Passage for review →
——

Bivariate Traits with Assortative Mating
This notebook demonstrates how to simulate two genetically correlated traits (e.g., height and BMI) under assortative mating using xftsim.
We will:
Define multivariate genetic effects with specified heritabilities and genetic correlation
Build a bivariate architecture using the formula DSL
Configure linear assortative mating on one trait
Run for 5 generations and track how assortative mating affects variance
Use
SampleStatisticsto monitor covariance structure over generations
1. Imports
[ ]:
import numpy as np
from xftsim.effect import MultivariateEffects
from xftsim.arch import Architecture
from xftsim.mate import RandomMating, LinearAssortativeMating
from xftsim.reproduce import RecombinationMap
from xftsim.sim import Simulation
from xftsim.stats import SampleStatistics
from xftsim.founders import founder_haplotypes_uniform_AFs
2. Create Founder Haplotypes
We use 1000 founders and 200 variants, the same as the univariate example. Both traits share the same set of causal variants.
[ ]:
np.random.seed(42)
n = 1000
m = 200
founder_hap = founder_haplotypes_uniform_AFs(n=n, m=m)
print(f"Founders: {founder_hap.n} individuals, {founder_hap.m} variants")
3. Define Multivariate Genetic Effects
MultivariateEffects.from_h2_rg() generates a (m, k) effect matrix for k traits. The per-SNP covariance is:
Cov_snp = diag(sqrt(h2/m)) @ R @ diag(sqrt(h2/m))
where R is the genetic correlation matrix. This produces effects such that: - E[sum(beta_1^2)] = h2_height = 0.5 - E[sum(beta_2^2)] = h2_bmi = 0.3 - Genetic correlation between traits = 0.3
The rg parameter is a scalar applied to all off-diagonal entries of R.
[ ]:
mv_eff = MultivariateEffects.from_h2_rg(
h2=[0.5, 0.3], # heritabilities for height and BMI
rg=0.3, # genetic correlation
m=m,
seed=123,
)
print(mv_eff)
print(f"Effect matrix shape: {mv_eff.effects.shape} (m={m}, k=2)")
print(f"Sum of squared effects per trait: "
f"{np.sum(mv_eff.effects**2, axis=0)} (targets: [0.5, 0.3])")

——

Data excerpts →
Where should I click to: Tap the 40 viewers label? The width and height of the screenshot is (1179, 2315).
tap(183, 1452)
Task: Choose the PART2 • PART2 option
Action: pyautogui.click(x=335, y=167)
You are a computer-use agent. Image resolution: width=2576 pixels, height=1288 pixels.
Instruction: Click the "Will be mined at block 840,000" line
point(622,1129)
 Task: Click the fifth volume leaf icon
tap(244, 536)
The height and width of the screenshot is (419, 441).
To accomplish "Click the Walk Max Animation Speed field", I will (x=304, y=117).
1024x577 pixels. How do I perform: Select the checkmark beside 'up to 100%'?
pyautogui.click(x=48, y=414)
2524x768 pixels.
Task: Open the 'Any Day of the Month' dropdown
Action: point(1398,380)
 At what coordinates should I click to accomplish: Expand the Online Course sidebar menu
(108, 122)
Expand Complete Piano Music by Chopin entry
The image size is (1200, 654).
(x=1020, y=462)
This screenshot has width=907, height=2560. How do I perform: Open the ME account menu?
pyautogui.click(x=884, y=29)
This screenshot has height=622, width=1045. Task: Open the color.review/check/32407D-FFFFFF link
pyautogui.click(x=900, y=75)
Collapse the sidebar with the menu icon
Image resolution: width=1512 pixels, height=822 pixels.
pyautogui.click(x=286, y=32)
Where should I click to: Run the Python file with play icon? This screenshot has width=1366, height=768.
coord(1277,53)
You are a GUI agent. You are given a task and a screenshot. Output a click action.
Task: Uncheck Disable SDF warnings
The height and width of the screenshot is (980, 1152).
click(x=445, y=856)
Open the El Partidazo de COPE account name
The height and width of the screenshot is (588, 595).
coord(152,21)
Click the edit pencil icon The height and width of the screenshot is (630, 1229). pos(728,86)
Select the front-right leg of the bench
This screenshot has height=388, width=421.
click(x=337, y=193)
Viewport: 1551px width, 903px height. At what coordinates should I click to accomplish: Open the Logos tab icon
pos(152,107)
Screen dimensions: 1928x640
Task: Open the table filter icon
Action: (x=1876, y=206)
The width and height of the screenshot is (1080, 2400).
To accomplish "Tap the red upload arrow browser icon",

——

Task to complete →
Resume the bivariate assortative mating notebook from its last line. The rows play no part in this.

Answer space →
4. Define the Bivariate Architecture
The formula DSL supports multi-output nodes via tuple LHS syntax:
(height.G, bmi.G) ~ mvGenetic(eff): joint genetic values for both traitsheight.E ~ noise(0.5): environmental noise for height (Var = 1 - h2_height)bmi.E ~ noise(0.7): environmental noise for BMI (Var = 1 - h2_bmi)Aggregation lines combine genetic + environmental for each trait
Each line is one statement. The parser auto-detects inputs for aggregation expressions and performs topological sorting.
[ ]:
formula = """
(height.G, bmi.G) ~ mvGenetic(eff)
height.E ~ noise(0.5)
bmi.E ~ noise(0.7)
height ~ height.G + height.E
bmi ~ bmi.G + bmi.E
"""
arch = Architecture(formula=formula, effects={'eff': mv_eff})
print(arch)
print(f"\nNodes:")
for node in arch.nodes:
print(f" {node.outputs} <- {node.component}")
5. Configure Assortative Mating
LinearAssortativeMating implements rank-order pairing on a phenotypic composite. The algorithm:
Standardize each component in
component_namesto mean 0, sd 1Compute a mating score:
sqrt(|r|) * composite + sqrt(1-|r|) * noiseSort each sex by mating score, pair in rank order
Here we assort on height with spousal correlation r=0.3. This means tall individuals tend to mate with other tall individuals, which should increase genetic variance for height over generations.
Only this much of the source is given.